庭の藪の中に初老の男性が立っていて、こちらに向かって深々と礼をしている。
笑顔の男性は幽霊には見えず、本物の人間のようだった。
「どうもありがとうございました。」と言っている様な、穏やかな笑顔。
BさんとCさんは気づいてないみたいだったので、Aさんはあえて言わなかった。

車でしばらく走り、地元近くのコンビニで休憩を挟んだ。
その時にふと、(さっきまでの俺のリアクションは何だったんだ?)とAさんは思ったんですって。
必死に二人を止めて、でも無駄で。そしたらもう二人は助からないって達観してどうでも良くなって。
その達観は何だ?何故二人が助からないと分かる?
あの家から離れて冷静に考えたら、どんどん怖くなってきた。
今目の前ではしゃいでる二人が助からない?
嫌だ、怖い!と思いながらも、その日は何事も無く解散したそうです。

一か月くらい経ったある日、Aさんの元にBさんから連絡が来たんだとか。
茶店で会ったBさんは、痩せこけて別人になっていた。
癌?それとも他の大病!?と思ってしまうくらいに、げっそりとしたBさん。

「A、来てくれてありがとう。

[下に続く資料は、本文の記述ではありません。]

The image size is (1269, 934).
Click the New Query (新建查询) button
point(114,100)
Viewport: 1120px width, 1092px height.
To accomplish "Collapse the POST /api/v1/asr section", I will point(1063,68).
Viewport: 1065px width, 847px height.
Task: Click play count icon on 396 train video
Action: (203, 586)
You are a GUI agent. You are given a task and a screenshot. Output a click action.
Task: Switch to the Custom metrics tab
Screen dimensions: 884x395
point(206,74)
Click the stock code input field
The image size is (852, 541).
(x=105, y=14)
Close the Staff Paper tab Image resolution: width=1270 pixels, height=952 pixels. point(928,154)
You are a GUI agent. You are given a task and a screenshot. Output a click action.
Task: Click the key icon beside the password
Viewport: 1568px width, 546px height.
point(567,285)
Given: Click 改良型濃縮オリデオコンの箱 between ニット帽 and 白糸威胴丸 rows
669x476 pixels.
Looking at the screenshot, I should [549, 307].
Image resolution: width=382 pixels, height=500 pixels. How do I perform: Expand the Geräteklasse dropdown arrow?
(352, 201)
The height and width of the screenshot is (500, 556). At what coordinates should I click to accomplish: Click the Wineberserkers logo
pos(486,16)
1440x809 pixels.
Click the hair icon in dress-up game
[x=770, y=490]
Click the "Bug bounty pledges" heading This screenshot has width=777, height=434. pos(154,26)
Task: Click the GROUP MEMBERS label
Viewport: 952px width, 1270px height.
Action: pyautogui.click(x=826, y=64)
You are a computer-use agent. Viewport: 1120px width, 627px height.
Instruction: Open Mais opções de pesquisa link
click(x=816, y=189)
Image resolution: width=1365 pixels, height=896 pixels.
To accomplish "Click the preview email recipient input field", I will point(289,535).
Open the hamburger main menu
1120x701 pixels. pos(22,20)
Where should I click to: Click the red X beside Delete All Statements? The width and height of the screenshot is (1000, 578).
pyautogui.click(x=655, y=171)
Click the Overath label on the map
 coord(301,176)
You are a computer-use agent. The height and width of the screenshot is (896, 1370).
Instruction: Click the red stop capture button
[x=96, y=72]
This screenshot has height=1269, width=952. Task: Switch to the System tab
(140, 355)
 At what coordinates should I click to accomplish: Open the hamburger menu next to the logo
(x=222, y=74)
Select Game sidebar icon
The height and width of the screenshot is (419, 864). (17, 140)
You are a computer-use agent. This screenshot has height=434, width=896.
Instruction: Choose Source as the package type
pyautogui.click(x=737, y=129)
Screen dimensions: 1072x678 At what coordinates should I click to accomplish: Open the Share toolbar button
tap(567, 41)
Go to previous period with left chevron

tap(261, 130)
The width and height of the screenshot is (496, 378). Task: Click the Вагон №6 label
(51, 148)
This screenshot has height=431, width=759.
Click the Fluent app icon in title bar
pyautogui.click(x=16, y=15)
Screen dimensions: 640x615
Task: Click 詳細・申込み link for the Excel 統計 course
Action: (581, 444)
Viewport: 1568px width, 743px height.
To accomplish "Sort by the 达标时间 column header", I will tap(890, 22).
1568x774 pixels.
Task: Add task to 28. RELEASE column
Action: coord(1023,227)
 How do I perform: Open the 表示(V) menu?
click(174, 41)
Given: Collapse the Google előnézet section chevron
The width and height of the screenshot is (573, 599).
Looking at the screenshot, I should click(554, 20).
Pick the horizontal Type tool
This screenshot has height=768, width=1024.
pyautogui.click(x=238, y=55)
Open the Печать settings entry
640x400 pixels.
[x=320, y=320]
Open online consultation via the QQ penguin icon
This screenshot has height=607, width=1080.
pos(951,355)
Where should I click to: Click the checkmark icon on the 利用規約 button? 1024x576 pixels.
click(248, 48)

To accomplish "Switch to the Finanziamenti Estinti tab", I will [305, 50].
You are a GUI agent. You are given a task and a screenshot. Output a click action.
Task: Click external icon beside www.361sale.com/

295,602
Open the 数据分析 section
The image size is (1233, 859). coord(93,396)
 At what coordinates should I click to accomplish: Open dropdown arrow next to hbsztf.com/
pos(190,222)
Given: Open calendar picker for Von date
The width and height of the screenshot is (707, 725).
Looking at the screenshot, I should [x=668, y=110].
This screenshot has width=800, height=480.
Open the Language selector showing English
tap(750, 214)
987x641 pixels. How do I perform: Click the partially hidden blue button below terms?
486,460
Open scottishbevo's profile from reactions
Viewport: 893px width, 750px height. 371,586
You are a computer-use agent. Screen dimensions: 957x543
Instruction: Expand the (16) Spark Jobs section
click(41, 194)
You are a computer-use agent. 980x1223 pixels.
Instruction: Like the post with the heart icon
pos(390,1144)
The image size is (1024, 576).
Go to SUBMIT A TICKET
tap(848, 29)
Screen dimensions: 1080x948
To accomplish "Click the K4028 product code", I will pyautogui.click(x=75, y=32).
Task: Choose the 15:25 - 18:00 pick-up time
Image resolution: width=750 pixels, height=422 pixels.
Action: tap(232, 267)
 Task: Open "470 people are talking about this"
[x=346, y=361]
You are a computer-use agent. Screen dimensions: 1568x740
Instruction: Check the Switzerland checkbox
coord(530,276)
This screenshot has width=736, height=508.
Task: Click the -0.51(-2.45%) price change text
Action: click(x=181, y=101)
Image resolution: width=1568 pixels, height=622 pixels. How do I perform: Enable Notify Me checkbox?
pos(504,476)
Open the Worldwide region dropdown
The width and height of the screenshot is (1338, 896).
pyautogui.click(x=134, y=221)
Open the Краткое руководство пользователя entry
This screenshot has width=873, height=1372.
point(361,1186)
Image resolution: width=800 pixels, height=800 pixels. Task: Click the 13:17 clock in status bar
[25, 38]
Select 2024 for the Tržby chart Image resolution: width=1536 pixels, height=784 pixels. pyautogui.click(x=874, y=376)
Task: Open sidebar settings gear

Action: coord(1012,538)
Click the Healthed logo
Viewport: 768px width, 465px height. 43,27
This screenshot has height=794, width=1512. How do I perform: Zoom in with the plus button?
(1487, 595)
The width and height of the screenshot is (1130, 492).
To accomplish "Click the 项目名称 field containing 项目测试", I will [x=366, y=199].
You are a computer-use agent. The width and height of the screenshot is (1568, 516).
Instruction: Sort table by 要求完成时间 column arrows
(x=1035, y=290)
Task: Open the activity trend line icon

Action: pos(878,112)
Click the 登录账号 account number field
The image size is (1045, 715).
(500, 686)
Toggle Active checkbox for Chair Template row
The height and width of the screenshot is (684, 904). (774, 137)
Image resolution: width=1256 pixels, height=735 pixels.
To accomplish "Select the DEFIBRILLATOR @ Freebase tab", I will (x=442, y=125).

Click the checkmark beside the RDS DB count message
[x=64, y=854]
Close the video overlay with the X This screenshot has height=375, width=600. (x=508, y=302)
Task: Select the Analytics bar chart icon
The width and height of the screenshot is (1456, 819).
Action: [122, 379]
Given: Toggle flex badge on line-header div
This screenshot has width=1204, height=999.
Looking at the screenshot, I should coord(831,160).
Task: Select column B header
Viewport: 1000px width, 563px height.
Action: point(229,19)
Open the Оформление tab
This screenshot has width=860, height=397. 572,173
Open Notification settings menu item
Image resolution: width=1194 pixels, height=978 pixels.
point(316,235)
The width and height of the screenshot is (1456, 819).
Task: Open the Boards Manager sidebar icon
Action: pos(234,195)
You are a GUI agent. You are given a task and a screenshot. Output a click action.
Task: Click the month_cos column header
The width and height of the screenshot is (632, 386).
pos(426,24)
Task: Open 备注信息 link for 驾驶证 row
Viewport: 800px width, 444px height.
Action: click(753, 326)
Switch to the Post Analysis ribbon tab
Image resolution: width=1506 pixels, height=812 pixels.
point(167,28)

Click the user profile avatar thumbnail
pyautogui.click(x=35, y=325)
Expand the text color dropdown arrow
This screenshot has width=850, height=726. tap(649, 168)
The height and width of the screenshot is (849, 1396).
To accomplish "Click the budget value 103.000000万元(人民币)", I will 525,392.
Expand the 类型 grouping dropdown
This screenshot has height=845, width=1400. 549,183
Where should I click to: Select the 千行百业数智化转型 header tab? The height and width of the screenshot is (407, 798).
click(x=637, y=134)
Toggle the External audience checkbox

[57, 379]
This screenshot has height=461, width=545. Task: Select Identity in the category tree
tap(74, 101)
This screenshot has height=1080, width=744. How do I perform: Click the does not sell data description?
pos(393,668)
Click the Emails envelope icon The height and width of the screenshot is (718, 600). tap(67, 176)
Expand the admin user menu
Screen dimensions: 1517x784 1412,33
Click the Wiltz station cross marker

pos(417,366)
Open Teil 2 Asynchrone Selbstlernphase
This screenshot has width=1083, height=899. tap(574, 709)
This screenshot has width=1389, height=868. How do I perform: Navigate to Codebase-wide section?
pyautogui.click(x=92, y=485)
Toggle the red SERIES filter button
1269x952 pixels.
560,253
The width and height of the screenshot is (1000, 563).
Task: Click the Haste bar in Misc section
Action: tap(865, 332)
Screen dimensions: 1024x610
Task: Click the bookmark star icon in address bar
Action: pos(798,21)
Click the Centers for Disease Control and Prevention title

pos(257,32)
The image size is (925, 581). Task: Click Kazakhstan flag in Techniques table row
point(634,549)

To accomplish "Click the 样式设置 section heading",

お前はあの家に入らなくて良かったよ。
 俺、まだお祓いが終わらなくて大変なんだ。」
お祓い?やっぱり何か起こったんだ…と思いながら
「そうか…。Cはどうなんだ?電話もメールも繋がらないんだけど。」
と尋ねた。

「Cは死んだよ。お祓いが間に合わなかったのかな。
 あ、それか仏壇に手を合わせてなかったからかも…。
 本当にお前は入らなくて良かったよ。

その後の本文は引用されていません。